As proposed by Mark Bear and colleagues, dysregulation of metabotropic glutamate receptors (mGluR) may underlie several aspects of fragile X syndrome. In neuronal synapses FMR1 expression plays an important role in activity-dependent synaptic modifications, as is indicated by its absence leading to enhanced weakening of synapses (long-term depression) that is specifically dependent on mGluR activity. The ability of neuronal synapses to be plastic, that is modify their behavior in accordance with previous inputs and levels of activity, is thought to underlie the phenomenon of learning and memory. Therefore, dysregulation of plasticity in fragile X may be one of the contributing mechanisms to the cognitive problems associated with the disease.
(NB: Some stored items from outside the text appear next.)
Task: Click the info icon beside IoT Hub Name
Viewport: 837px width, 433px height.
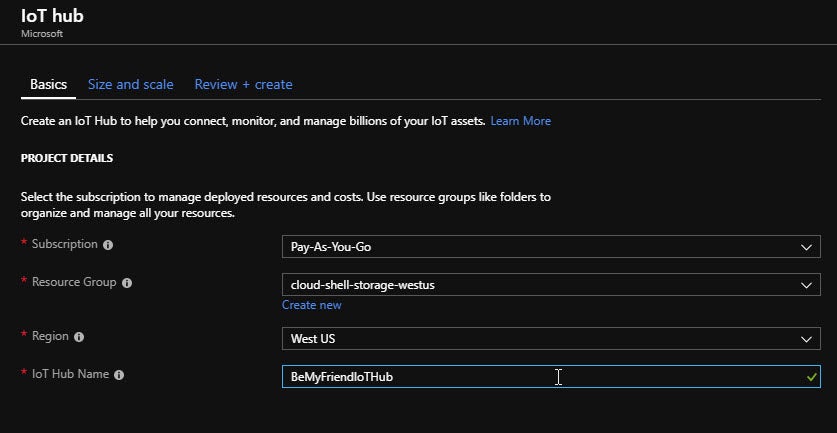Action: coord(119,375)
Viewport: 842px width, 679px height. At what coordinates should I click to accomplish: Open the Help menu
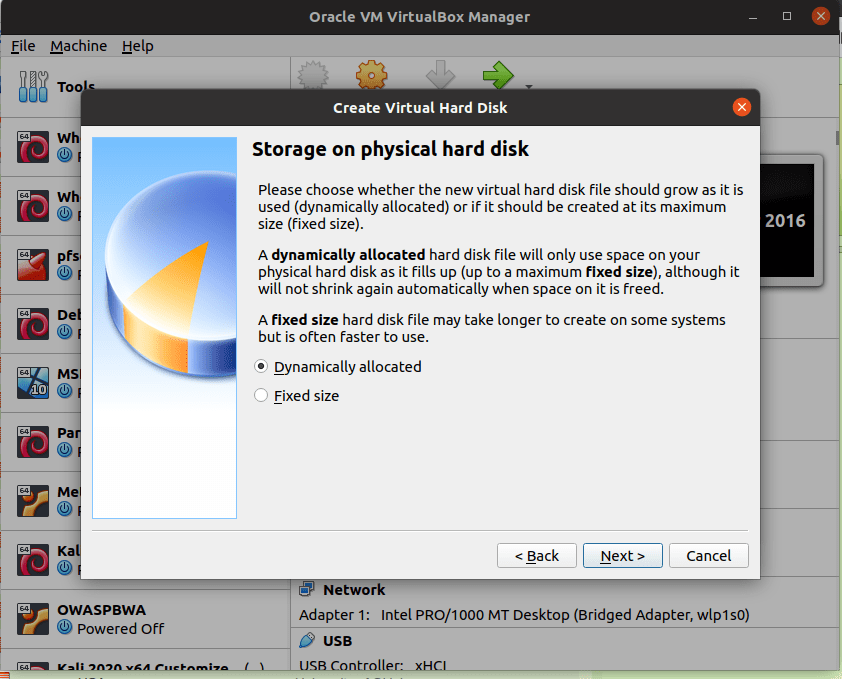138,46
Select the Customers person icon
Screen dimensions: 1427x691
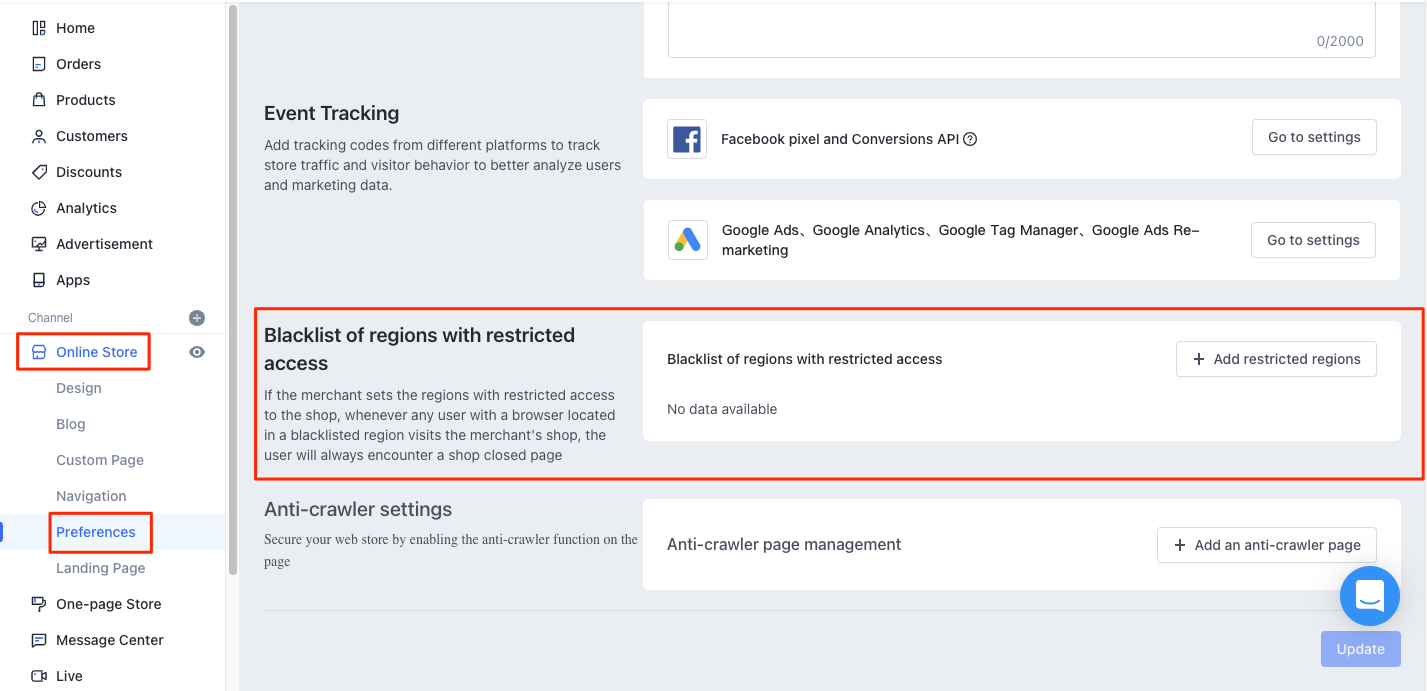pos(39,136)
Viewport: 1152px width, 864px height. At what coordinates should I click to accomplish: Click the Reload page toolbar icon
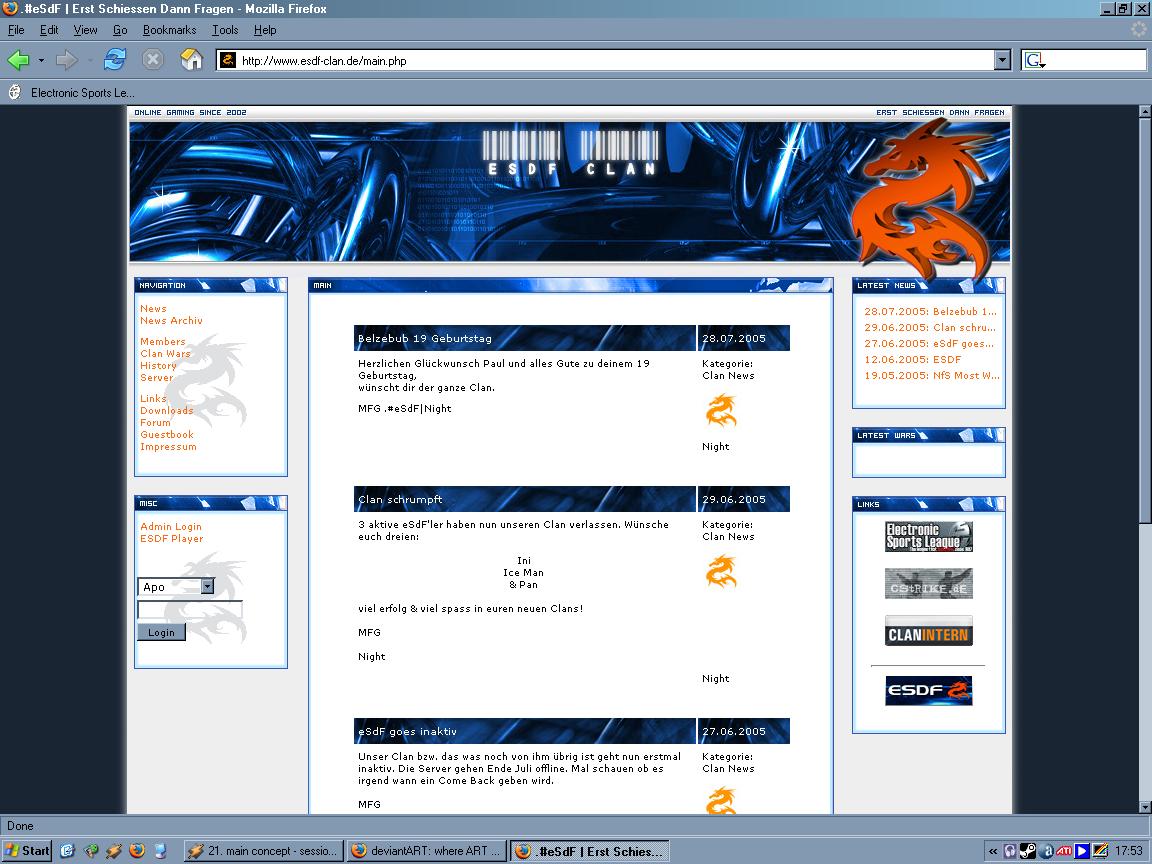tap(115, 60)
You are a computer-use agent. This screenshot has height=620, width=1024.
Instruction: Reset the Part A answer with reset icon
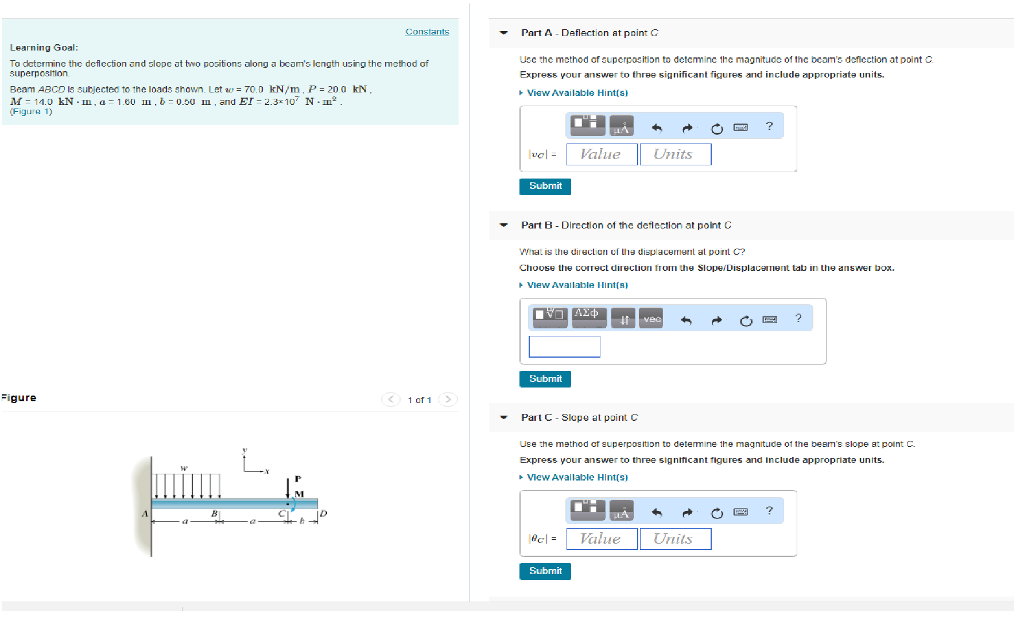coord(716,126)
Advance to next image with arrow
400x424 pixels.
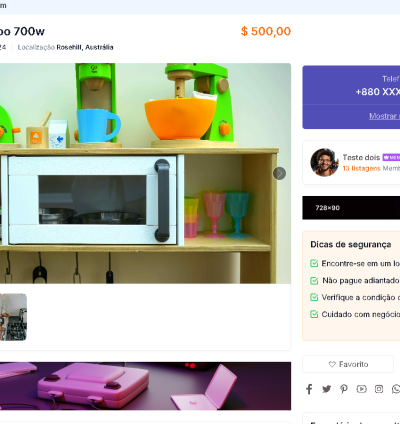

Recently, we demonstrated in our fruit fly (Drosophila melanogaster) model of fragile X, which is lacking the single homologous dfmr1 gene, a robust impairment in cognitive function. Using this behavioral readout as a tool, we used the fruit flies to investigate the contribution of enhanced mGluR signaling on their cognitive phenotype. We chronically treated the flies with either antagonists of the Drosophila homolog of mGluRs or with lithium, an agent that inhibits a downstream component of mGluR signaling. Much to our excitement, we found that all of these agents returned cognition to the level of control treated flies, thus supporting the hypothesis that, indeed, the absence of dfmr1 expression contributes to a cognitive impairment phenotype that involves exaggerated mGluR signaling. Our work in the flies indicates that antagonizing mGluR signaling may be a potential pharmacologic strategy.
Our next goal, with the funding from FRAXA, is to investigate the effects of this pharmacologic approach in Fmr1 knockout mice, specifically studying the effects of a mGluR antagonist and lithium on the enhanced mGluR-dependent long-term depression phenotype in the Fmr1 KO mice. We also propose to perform biochemical studies to investigate the effects of these treatments on levels of relevant proteins to further elucidate and validate the mechanisms by which these drugs are having their effects.
FMRP-mediated Dendritic Protein Synthesis required for Correct Morphological Development in Neurons
Dr. Tom Jongens and colleagues have obtained remarkable results with their studies of drosophila mutants — fruit flies with the equivalent of the fragile X gene knocked out show significant impairment in cognitive function, as shown by studies of their defective courtship behavior. More importantly, this impairment can be reversed by treatment with MPEP, an experimental compound which dampens mGluR function. Furthermore, lithium treatment was also able to completely rescue this cognitive phenotype. Lithium is a common psychiatric treatment which is readily available and may serve to stabilize the mGluR pathways affected by fragile X. Of course, humans are not quite the same as fruit flies. Therefore, Catherine Choi and her collaborators, Sean McBride and Tom Jongens, attempted to replicate these results in the fragile X knockout mouse. A lithium effect in mice could justify immediate trials in humans with fragile X. This $7,600 grant allowed the team to purchase fragile X mice to test this theory.